Ok, ignore what I said about phase accumulators. If you're dividing down the CPU clock, it's more like a DCO than a PPG/DW Osc.
Like you, I did the sums first somewhere I could see. I used PHP to display an HTML table with all the note numbers, their frequencies, and the required division and prescale values, plus the error. Very similar to your perl. It looked like this:
// What prescale value are we using?
if ($note<15) {
$prescale = 8;
} else if ($note<27) {
$prescale = 4;
} else if ($note<39) {
$prescale = 2;
} else {
$prescale = 1;
}
// Find the best match for the note using frequency division of the master clk
$divide_by = round($master_clk / ($freq*$prescale));
The prescale breakpoints I determined by looking at the table of values without them in and then including them. The best match for a given freq is found by doing the sum and getting a non-integer result, then rounding to get the integer that gives least error.
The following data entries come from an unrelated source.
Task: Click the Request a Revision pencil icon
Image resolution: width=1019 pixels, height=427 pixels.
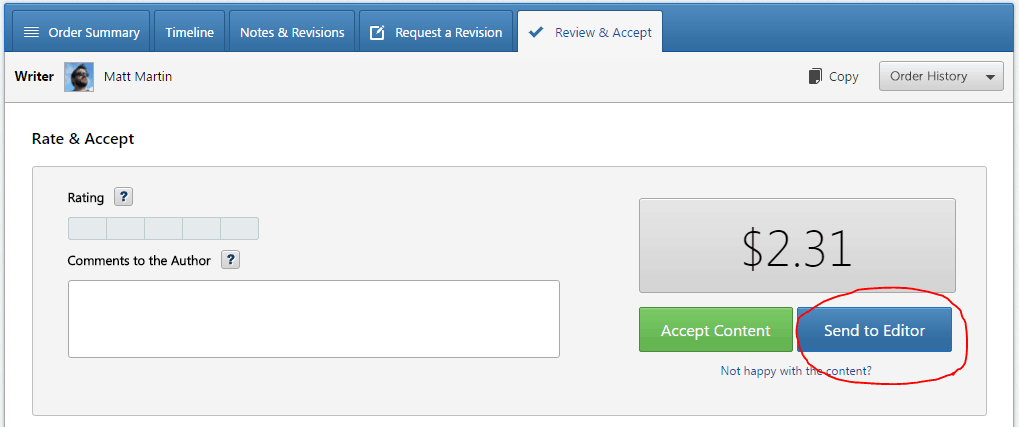Action: point(377,33)
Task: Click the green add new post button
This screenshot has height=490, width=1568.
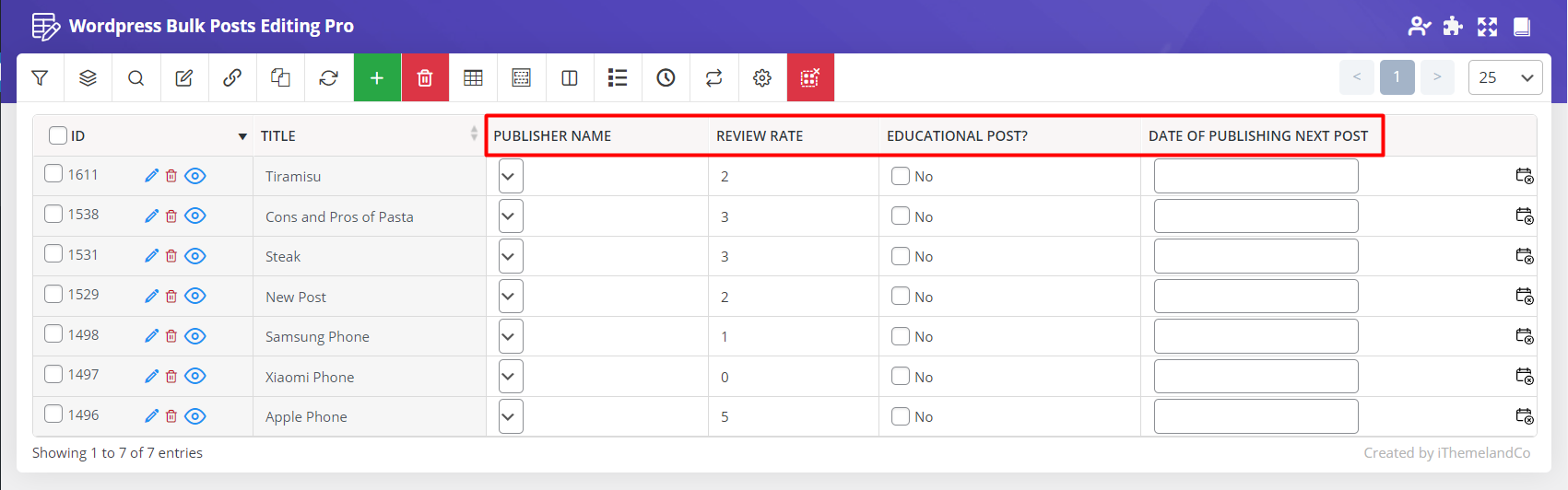Action: 377,78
I used this PHP script to built a lookup table of divider values. I used 256 entries (eg 1 entry per 1/4 tone) and then linearly interpolated between the entries. This look table used a 16-bit Pitch variable where the top 7-bits are the MIDI note, and the bottom 9 are the within-note position. The top 8-bits are the index into the lookup table, and the bottom 8-bits are used to interpolate between the table positions. You can calculate the errors in the script, but they're small. Tiny, in fact.
You/Dave are right that the errors get worse at the top end. The Roland Juno106 is the classic example in this area. It managed to get away with a 16-bit timers by using a 2-bit prescaler. This gives basically 18-bit accuracy. It used a 8MHz clock, although I think the prescaler was set to /2 as a minimum, so it was counting 4MHz pulses. This is a minimum in my opinion. If you can increase the master clock above 4MHz (your 20MHz is good!) or increase the size of the divider above 16/18 bits (the Prophet08's 32-bit dividers are good!) then you see a considerable improvement in accuracy.